Reproduce every line of text in the records below word for word, leaving out the pictures.

Interface element records
--------------------------------

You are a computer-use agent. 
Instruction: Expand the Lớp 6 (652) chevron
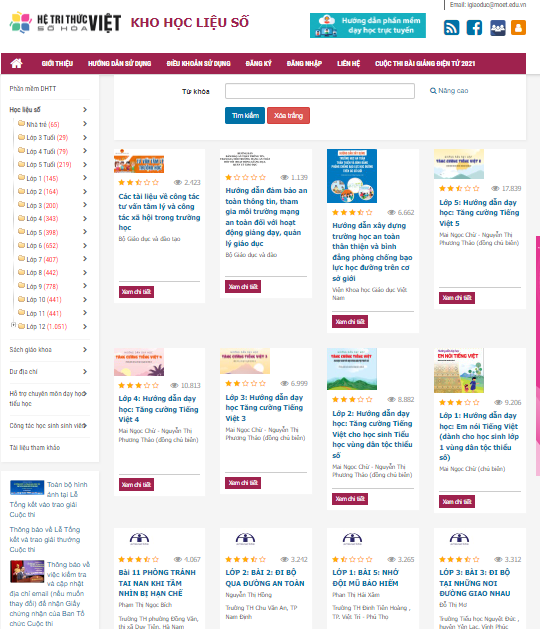point(85,246)
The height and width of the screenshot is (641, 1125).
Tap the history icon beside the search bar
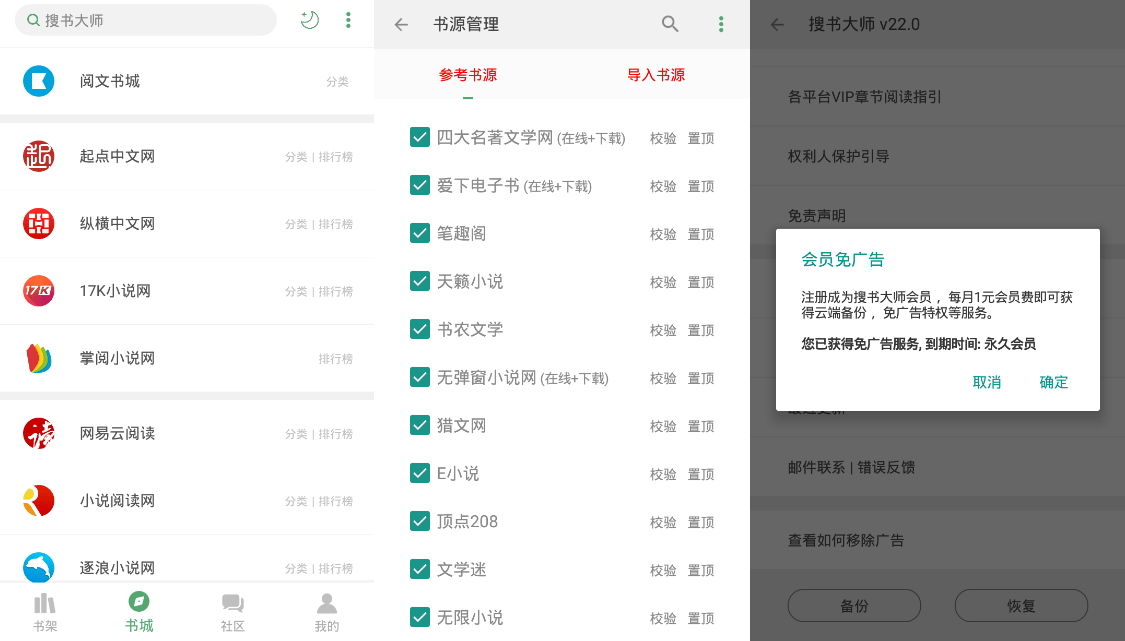pyautogui.click(x=309, y=19)
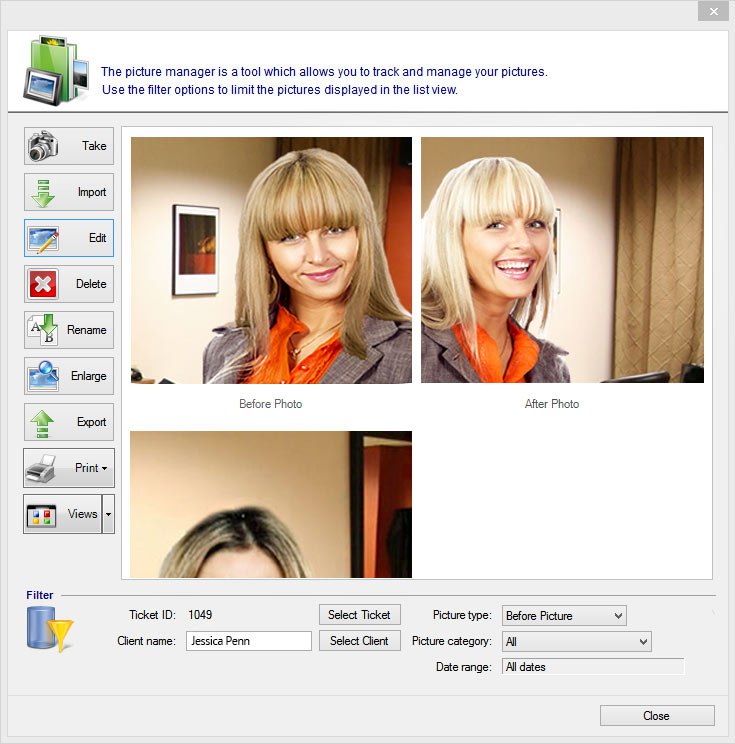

--------------------------------

**THE COMPLETED TASK**
You are a computer-use agent. 
Instruction: Expand the Lớp 6 (652) chevron
point(85,246)
The height and width of the screenshot is (641, 1125).
Tap the history icon beside the search bar
pyautogui.click(x=309, y=19)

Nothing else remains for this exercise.